Task instructions: Using the text on Ingrid Jonker and the new South Africa, explain in one to three sentences why the writer says Afrikaners should be the most despised group.

Text extract:
* * * * * * * * *

Ingrid Jonker and the new South Africa
Each group in South Africa has made an
indelible mark on the nation and cannot be dispensed with. To imagine a Cape
Town without Muslims (around 300 000) is not possible; they are an
integral part of this city and have been here since the beginning of the 19th
century. Some radical black groups have certainly, not least in the heat of the
struggle, wished whites to disappear into the sea (it used to be rhetoric of
the PAC, the Pan Africanist Congress), but such sentiments seem to be something
of the past. This is in particular the case with the Afrikaners. They should be
the most despised ones as they no doubt constructed the apartheid ideology. But
the great thing is that they are stuck with South Africa. They do not want to
leave, while English speaking whites many a time always have had one foot up on
the way back to England or some other English speaking country.
One should also add that while Afrikaners
rightly can be said to have constructed apartheid it is equally true that a
number of individuals within this community have stood out as strong supporters
of justice for all rejecting any kind of racial prejudice.
One such Afrikaner was Dr Beyers Naudé; he
became famous for breaking away from the elite within church and society which
ruled the country with a firm hand according to apartheid legislation. He
eventually joined a black reformed church but he always regarded himself as an
Afrikaner and was proud of it.
In May this year a conference took place in
Uppsala celebrating the life of Beyers Naudé. He was born hundred years ago and
we celebrated his birth in May. A colleague of mine by the name Christo Lombard
gave a lecture on Naudé’s understanding of reconciliation. Professor Lombard is
also an Afrikaner. Bearing in mind Naudé taking pride in being an Afrikaner I
later on asked Lombard, “do you see yourself as an Afrikaner?” The question
apparently came unexpectedly, but the answer was no doubt in the affirmative.
But afterward, a woman in the auditorium came up to us and said to me in no
uncertain words that my question had been impertinent and pejorative!
Born in 1933 Ingrid Jonker grew up in
northern Cape in a rural area and was early on giving proof of literary talent.
She started writing poems already at the age of six. As almost all educated
South Africans she spoke and wrote English quite well also. However, the
Afrikaans language (die taal) was the language she grew up with. Afrikaans grew
gradually out of the Dutch language on South African soil. Today there are more
than eight million people having Afrikaans as the first language and less than
half of these are whites. Ingrid Jonker is a fairly early example of how this
language though small now is a language of many writers and poets. The formal
grammar is simplified in relation to Dutch but instead Afrikaans has a wealth
of idioms and expressions. It is a language that clearly defends its right to
exist along with the dominating English and hopefully this state of affairs
could affect/lead to the development and articulation especially in writing of
the other official languages in South Africa, the remainders being of
indigenous, African origin.
This short reflection is merely putting
this writer into context. One needs to come back to her. She knew other writers
like André Brink. She led in many ways an unhappy life and took her life in the
waters outside Cape Town at the age of only 31.

* * * * * * * * *

Data excerpt:
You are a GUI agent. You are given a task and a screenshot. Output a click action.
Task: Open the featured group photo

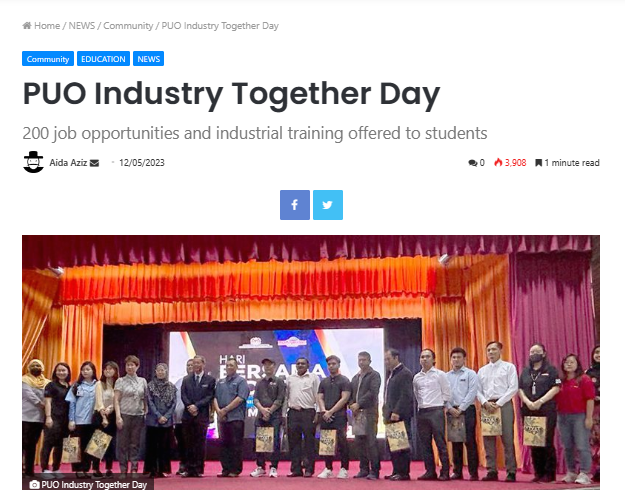tap(311, 362)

* * * * * * * * *

Expected answer: The writer says Afrikaners should be the most despised because they no doubt constructed the apartheid ideology.